CMD-Batch line length. Possible to remove? If not,

2019-07-21 06:07发布

问题:

Still new to cmd batch scripting...

I've got a batch to remove tab characters from a file. This usually works great with this code:

 setlocal DisableDelayedExpansion
 for /f "delims=" %%A in ('"findstr /n ^^ %FILENAME%"') do (
   set "line=%%A"
   setlocal EnableDelayedExpansion

   set "line=!line:*:=!"
   if defined line (
      set "line=!line:  =!"
      (echo(!line!)>>%TEMPFILE%
   ) ELSE echo(
   endlocal
)

But recently it didn't simply delete the tab character, but the whole line! I figuered out it must have something to do with the unusual length of the line (>9500 characters). If I split the line manually, it works as usual.

Right now I'm looking for a way to either

  1. make the code above work for any line lenght or
  2. insert a check for lines that are to long to process, so the batch can stop the process and display an appropiate message.

回答1:

The problem with long lines in Batch files is that environment variables can only store a maximum of 8 KB. However, it is possible to process longer lines in smaller chunks because when set /P command read a long line, it reads up to 1022 characters and the remaining characters will be read by the next set /P command. The Batch file below use this method (combined with findstr /O "^" that allows to know the length of the lines) to copy a file with lines of unlimited size:

@echo off
setlocal EnableDelayedExpansion

set "last=1022"
< input.txt (
   for /F "delims=:" %%a in ('findstr /O "^" input.txt') do (
      set /A "len=%%a-last-2, last=%%a, chunks=(len-1)/1022+1"
      set "chunk="
      for /L %%i in (1,1,!chunks!) do (
         set /P "chunk="
         set /P "=!chunk!" < NUL
      )
      if !chunks! gtr 0 echo/
   )
   for %%a in (input.txt) do set /A "len=%%~Za-last-2, chunks=(len-1)/1022+1"
   set "chunk="
   for /L %%i in (1,1,!chunks!) do (
      set /P "chunk="
      set /P "=!chunk!" < NUL
   )
   echo/
) > output.txt
move /Y output.txt input.txt

This method requires that the input lines ends in CR+LF characters (Windows standard) and have the problems inherent to set /P: it may eliminate control characters from the end of the line or from the end of each chunk of 1022 characters, or spaces from the beginning of the line/chunk; further details at this post. You may modify this program changing set /P "=!chunk!" < NUL by the corresponding set /P "=!chunk: =!" < NUL one in order to eliminate tab characters.



回答2:

cmd.exe can process lines up to 8k characters. I also need to process longer lines and after some research I found the easiest way is to use an external program.

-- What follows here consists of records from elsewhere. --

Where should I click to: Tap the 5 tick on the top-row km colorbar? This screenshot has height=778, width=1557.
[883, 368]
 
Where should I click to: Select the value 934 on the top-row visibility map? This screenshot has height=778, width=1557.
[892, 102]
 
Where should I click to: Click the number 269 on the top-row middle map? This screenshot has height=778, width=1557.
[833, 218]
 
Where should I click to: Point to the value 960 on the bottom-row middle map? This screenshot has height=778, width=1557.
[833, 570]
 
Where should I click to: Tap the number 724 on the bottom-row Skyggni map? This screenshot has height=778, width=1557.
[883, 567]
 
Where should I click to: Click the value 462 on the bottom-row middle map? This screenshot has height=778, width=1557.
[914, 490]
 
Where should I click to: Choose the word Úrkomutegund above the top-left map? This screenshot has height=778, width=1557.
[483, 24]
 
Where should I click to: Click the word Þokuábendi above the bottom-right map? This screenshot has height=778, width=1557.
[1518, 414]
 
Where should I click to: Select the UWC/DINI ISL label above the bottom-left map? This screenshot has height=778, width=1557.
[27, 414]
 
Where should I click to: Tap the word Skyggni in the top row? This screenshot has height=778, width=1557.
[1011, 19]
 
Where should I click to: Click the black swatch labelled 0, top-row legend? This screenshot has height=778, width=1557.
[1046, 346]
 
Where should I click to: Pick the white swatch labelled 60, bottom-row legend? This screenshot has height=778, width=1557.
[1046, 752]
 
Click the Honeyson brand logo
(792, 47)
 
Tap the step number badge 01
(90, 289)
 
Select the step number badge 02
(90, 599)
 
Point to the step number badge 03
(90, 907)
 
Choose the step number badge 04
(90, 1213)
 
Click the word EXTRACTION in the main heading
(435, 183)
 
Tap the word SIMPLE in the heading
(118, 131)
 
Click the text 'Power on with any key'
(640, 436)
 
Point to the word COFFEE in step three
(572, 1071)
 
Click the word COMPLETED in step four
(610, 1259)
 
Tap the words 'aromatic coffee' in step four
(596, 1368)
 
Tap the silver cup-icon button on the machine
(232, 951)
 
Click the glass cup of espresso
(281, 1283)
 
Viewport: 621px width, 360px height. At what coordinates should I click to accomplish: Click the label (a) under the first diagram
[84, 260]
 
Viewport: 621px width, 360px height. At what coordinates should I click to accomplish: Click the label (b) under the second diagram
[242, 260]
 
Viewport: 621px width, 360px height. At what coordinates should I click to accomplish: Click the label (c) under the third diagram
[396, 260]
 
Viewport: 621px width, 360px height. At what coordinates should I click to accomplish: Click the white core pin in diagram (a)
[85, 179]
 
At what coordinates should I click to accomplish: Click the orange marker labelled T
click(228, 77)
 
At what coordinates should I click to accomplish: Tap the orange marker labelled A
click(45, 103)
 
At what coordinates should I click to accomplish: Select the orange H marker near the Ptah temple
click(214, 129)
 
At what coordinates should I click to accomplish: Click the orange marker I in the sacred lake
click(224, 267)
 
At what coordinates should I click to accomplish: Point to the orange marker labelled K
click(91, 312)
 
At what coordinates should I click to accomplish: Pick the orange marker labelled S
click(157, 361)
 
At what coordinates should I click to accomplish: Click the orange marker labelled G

I use sed from UnxUtils.

This sed command should remove all tab characters:

sed -e "s/\t//g" <infile> > <outfile>


回答3:

VBS theoretical line length is 2,000,000,000 bytes (or 1 x 2^30 characters). You'll never get anywhere near that (the actual is largest block of free contigious memory - it will be millions of characters).

Set Arg = WScript.Arguments
set WshShell = createObject("Wscript.Shell")
Set Inp = WScript.Stdin
Set Outp = Wscript.Stdout
'Remove ^ from quoting command line. Quote, ampersand and brackets
Pttn = Replace(Arg(2), "^(", "(")
Pttn = Replace(Pttn, "^)", ")")
Pttn = Replace(Pttn, "^&", "&")
Pttn = Replace(Pttn, "^""", """")
Set regEx1 = New RegExp
If Instr(LCase(Arg(1)), "i") > 0 then
    regEx1.IgnoreCase = True
Else
    regEx1.IgnoreCase = False
End If 
regEx1.Global = False
regEx1.Pattern = Pttn 
Do Until Inp.AtEndOfStream
    Line=Inp.readline
    Line = RegEx1.Replace(Line, Arg(3)) 
    outp.writeline Line
Loop

How to use.

Replace

filter replace {i|n} expression replace
filter repl {i|n} expression replace

Finds and replaces text using regular expressions.

Also used to extract substrings from a file.

Ampersands and brackets in expression must be escaped with the caret. Do not escape carets. Use hexidecimal code \x22 for quotes.

SearchOptions

i - ignore case
n - none

Expression

https://msdn.microsoft.com/en-us/library/ae5bf541(v%3Dvs.90).aspx

Replace

The text to replace. Use $1, $2, $..., $n to specify sub matches in the replace string

Example

filter replace i "=" "No equal sign" < "%systemroot%\win.ini"

This searches for text within square brackets and replaces the line with cat followed by the text within brackets

Filter replace i "^\[^(.*^)\]" "cat$1" < %windir%\win.ini

This searches for any text and prints from the 11th character to the end of the line.

Filter replace i "^.{10}^(.*^)$" "$1" < %windir%\win.ini

This searches a CSV file and prints the second and fourth field

Filter replace i "^.+,^(.+^),.+,^(.+^)$" "$1,$2" < csv.txt

Filter reads and writes standard in and standard out only. These are only available in a command prompt.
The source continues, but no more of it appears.